Recently, the company upgraded even more,
installing a plantwide distribution system for garments,
including a MetalProgetti assembly conveyor and a Sankosha
autobagger.
“I think we’ve got a pretty
good place to work,” Kermit said. “We try to stay
on the leading edge, not the bleeding edge of
things.”
Before Kermit had even graduated from
high school, he already held jobs as a tomato picker, a
janitor, a photography developer, a bicycle repairmen and a
stocker/cashier at a grocery store.
In college, he was employed by the
intermural and recreation department at the University of
Nebraska for four years while he earned a bachelor’s
degree in Business Administration.
Not one to ever slow down, Kermit next
worked as a pharmaceutical representative for Hoechst-Roussel
peddling powerful antibiotics and blood clot dissolvers to
physicians, pharmacies and hospitals. He enjoyed his job very
much and stayed with them for four-and-a-half years. He might
have remained with them longer, but he couldn’t pass up
an “opportunity of a lifetime.”
“It was a start-up restaurant
concept here in Omaha called Romeo’s,” he
explained. “We were going to be the next
Godfather’s pizza chain, so I left my comfortable job
with the pharmaceutical company and got involved in restaurant
management/development.”
For the next 30 months, the chain grew
steadily to six locations, but then it hit a wall. The
potential was still there, but the owner was content to stop
expanding. Eventually, Kermit became a “corporate
refugee” and was laid off from his job.
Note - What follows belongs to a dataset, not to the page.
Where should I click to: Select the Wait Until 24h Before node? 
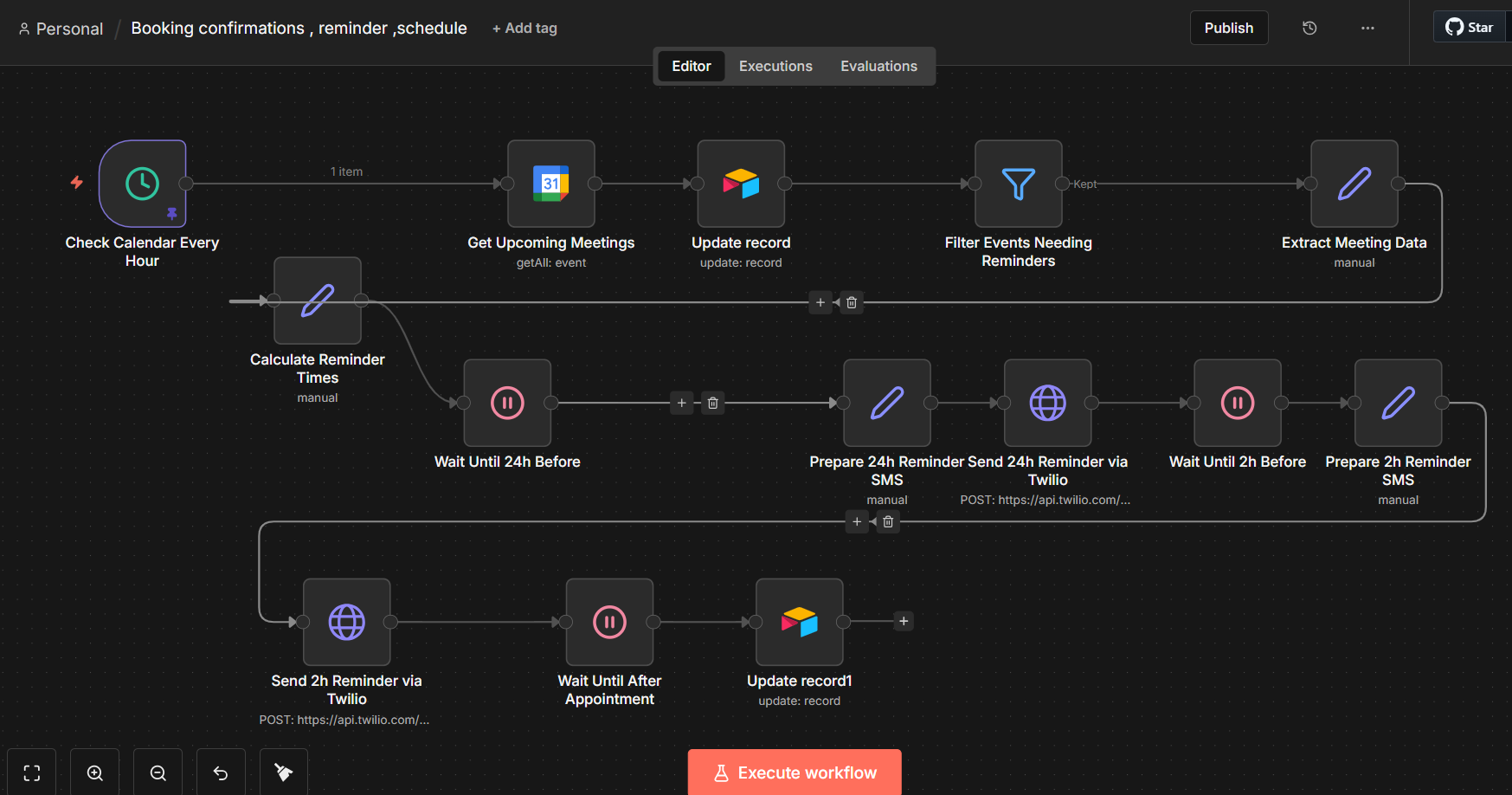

As a matter of
fact, that was the first of three times he found himself in
such a predicament.
Later on, after he earned an M.B.A. from
Creighton, Kermit was laid off from his job as a market
research/manager for Applied Communications, Inc., the
world’s leading provider of banking software for ATMs and
TOS networks. A few years after that, he was laid off yet
again, this time from his position as director of marketing
services for Clarkson Hospital.
After being laid off on three separate
occasions, Kermit could easily have given up.
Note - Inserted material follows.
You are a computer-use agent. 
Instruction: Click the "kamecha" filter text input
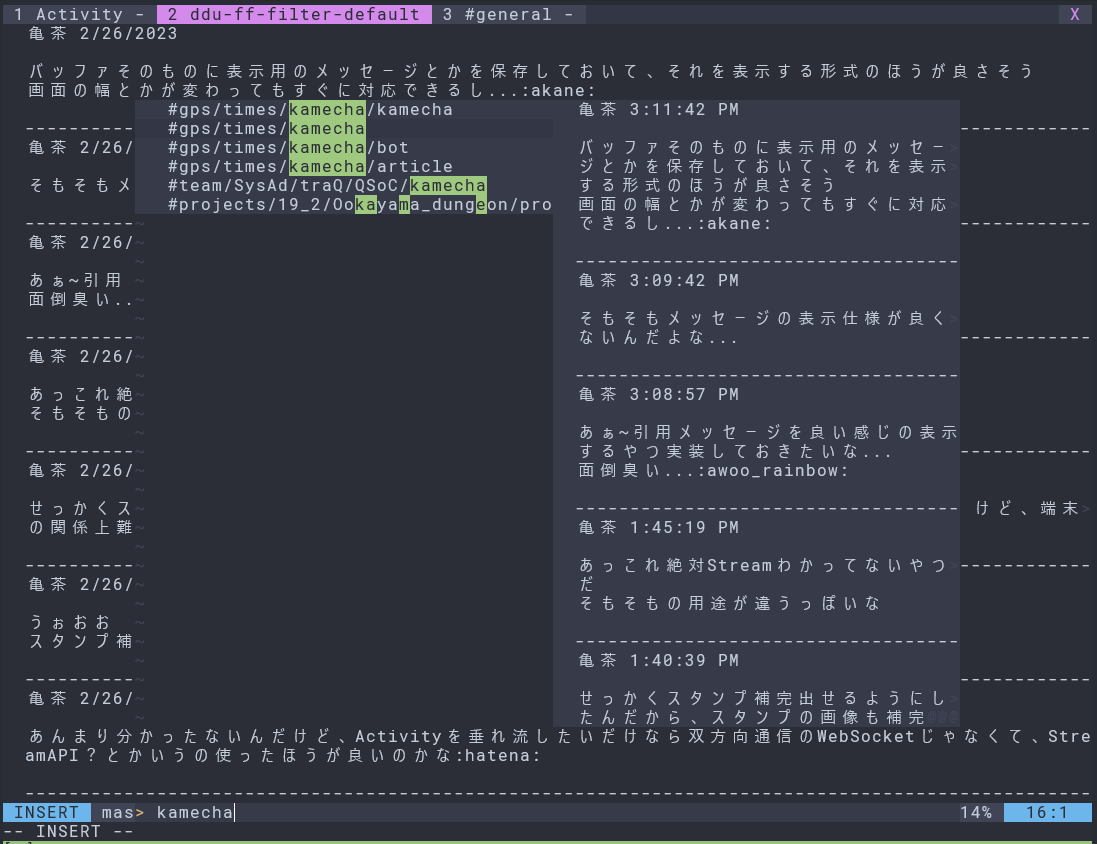194,812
“The first time is a huge, huge
slap to your ego,” he said. “It is demoralizing. It
is depressing. The second time, if you go through the emotional
level that I did, it just makes you kind of angry. I was just
mad. The third time, it was like, ‘Oh, who cares?’
It was not a big deal. I’ve been fortunate in that each
time that it happened, I didn’t have to take any massive
steps backward. I was able to find, in essence, an
advancement.”
After being downsized for a third time,
the next “advancement” he discovered was Fashion
Cleaners. He didn’t know much about drycleaning, but at
least he wouldn’t have a boss that could lay him off.
“The only person who can lay me off
now is my banker,” he joked. “As long as he is not
standing at the door in the morning asking for the keys, I
figure we can work another day.”
Prior to becoming a drycleaner, Kermit
quite literally logged in hundreds of thousands of miles in the
air. His various jobs over the years often required him to
travel all over the country and beyond on a variety of
commercial airlines.
During all of those flights, he was often
intrigued by flying, a feeling he initially felt when he was a
boy. The underlying irony here is that Kermit is very afraid of
heights.
“I hate shaky ladders,” he
said. “I will not stand on roofs. I have no desire to
feel unsupported in the air.”
With that in mind, it is probably odd
that his wife, Caroline, gave him a certificate for a discovery
flight on their 20th wedding anniversary. The experience
convinced him to take flying lessons a little over four years
ago, and, in May of 2002, he bought his own Cessna 182 Turbo.
To overcome his fear of heights, he tries
to be a “smart pilot” and only fly in weather
conditions that he knows he is capable of handling.
“I get up anywhere from once to
three times a week. I now fly to all of the meetings I go
to,” he said. “I can go to the meetings and get
home faster than the other guys who do it commercially because
I don’t have any layovers or have to go through security
screens or wait for baggage claim.”
Of course, it’s also one more way
for him to escape and enjoy the great outdoors a little more.
“I’m comfortable in my
airplane,” he added. “To me, it’s very
liberating. It’s the ultimate freedom.”